同研究グループと、神奈川科学技術アカデミー、奈良先端科学技術大学院大学、大阪大学、高輝度光科学研究センター、名古屋工業大学との共同による研究成果で、可視光を吸収可能な強誘電体など、新たな光・電子機能材料の開発につながるものと期待されるという。

今回、同研究グループでは、複合アニオン(陰イオン)化合物の1種であるタンタル酸窒化物の単結晶薄膜を合成し、薄膜と基板の化学結合を利用して異方的な圧力(格子歪み)を印加しながら結晶成長させた。その結果、格子歪みの大きさを変えることで、最安定でcis型の配位構造のみからなる結晶と、準安定なtrans型の配位構造を含む結晶を作り分けることに成功した。

原子の配列を制御する技術は優れた材料の開発に不可欠だが、有機化学や錯体化学では様々な分子が合成されているが、固体結晶では合成できる化合物が少ない。その中で、結晶中に複数種のアニオンを含む複合アニオン化合物は、金属イオン周囲のアニオン種の幾何学的な配置(配位構造)により性質が大きく変化する特徴を持つ。しかし配位構造の異なる結晶を作り分ける方法は確立されていなかった。

今回の研究で用いられた、複合アニオン化合物の1種であるタンタル酸窒化物は、酸素と窒素のアニオンが結晶格子中の等価な位置を占めることができるため、配位構造にいくつかのパターンが可能だ。ABO2N(A、Bは金属元素)の組成を持つペロブスカイト型構造の酸窒化物では、cis型、trans型の二通りの配位構造が存在し、異なる物理・化学的性質を示す。

同研究グループでは、原子を一層ずつ積み重ねて単結晶薄膜を合成するエピタキシー技術を活用。タンタル酸窒化物より結晶格子が小さいチタン酸ストロンチウム基板上に薄膜を合成して面内(横)方向に圧縮応力を印加し、結晶格子を歪ませることでtrans型の配位構造を安定化できると考えたという。

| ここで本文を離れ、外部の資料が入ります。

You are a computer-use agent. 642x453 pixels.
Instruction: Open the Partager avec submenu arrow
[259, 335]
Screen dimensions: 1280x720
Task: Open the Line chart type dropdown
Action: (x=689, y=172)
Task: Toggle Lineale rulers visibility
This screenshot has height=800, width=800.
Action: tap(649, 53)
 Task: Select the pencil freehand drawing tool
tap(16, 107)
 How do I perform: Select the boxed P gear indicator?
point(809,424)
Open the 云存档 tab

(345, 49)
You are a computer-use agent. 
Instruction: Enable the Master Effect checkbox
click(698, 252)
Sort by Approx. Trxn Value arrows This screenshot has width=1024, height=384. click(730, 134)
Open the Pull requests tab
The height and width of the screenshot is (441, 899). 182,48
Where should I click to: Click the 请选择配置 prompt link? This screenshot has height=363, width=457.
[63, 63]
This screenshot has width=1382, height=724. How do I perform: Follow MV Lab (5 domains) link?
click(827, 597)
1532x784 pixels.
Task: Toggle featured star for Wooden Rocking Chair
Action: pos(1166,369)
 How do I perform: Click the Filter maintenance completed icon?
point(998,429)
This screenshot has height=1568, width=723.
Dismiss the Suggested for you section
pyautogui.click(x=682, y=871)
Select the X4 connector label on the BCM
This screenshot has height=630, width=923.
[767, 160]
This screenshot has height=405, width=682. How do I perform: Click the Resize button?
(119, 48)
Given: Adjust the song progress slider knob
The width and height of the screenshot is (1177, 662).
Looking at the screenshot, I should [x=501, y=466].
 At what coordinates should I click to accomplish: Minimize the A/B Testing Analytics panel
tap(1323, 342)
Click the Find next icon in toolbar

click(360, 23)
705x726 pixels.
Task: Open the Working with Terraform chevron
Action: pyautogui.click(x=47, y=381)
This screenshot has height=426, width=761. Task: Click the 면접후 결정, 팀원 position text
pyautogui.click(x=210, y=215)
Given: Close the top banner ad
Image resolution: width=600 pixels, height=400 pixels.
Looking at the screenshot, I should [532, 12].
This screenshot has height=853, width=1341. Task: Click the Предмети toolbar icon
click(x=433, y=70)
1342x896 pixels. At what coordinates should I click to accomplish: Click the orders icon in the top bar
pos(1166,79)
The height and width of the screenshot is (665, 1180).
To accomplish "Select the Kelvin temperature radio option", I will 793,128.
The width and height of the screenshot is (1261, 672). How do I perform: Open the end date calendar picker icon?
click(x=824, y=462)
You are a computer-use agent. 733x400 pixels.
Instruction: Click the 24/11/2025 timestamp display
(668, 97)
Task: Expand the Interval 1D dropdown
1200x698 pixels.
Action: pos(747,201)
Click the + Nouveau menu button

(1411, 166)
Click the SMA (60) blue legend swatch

酸窒化物薄膜の格子の大きさを決めるスペーサーとなる金属元素として、イオン半径の小さなカルシウム(Ca)と半径の大きなストロンチウム(Sr)を含む薄膜を合成。両者の割合を系統的に変えたところ、CaとSrを50%ずつ含む薄膜で5%の大きな格子歪みが印加できた。これを観察した結果、格子歪みの印加に伴ってtrans型構造の割合が増えることが明らかになった。

これらの結果は、酸窒化物結晶中の配位構造を、印加する格子歪みの調整によって制御できることを初めて実証するものだという。trans型タンタル酸窒化物は可視光を吸収可能な強誘電体であることから、強誘電体の電気分極を利用した太陽電池や光センサーなどの高効率化につながる可能性がある。また、歪みを利用した配位構造の制御法は、酸フッ化物や酸水素化物など他の複合アニオン化合物にも応用可能で、新たな光・電子機能をもった固体材料開発への展開も期待されるとしている。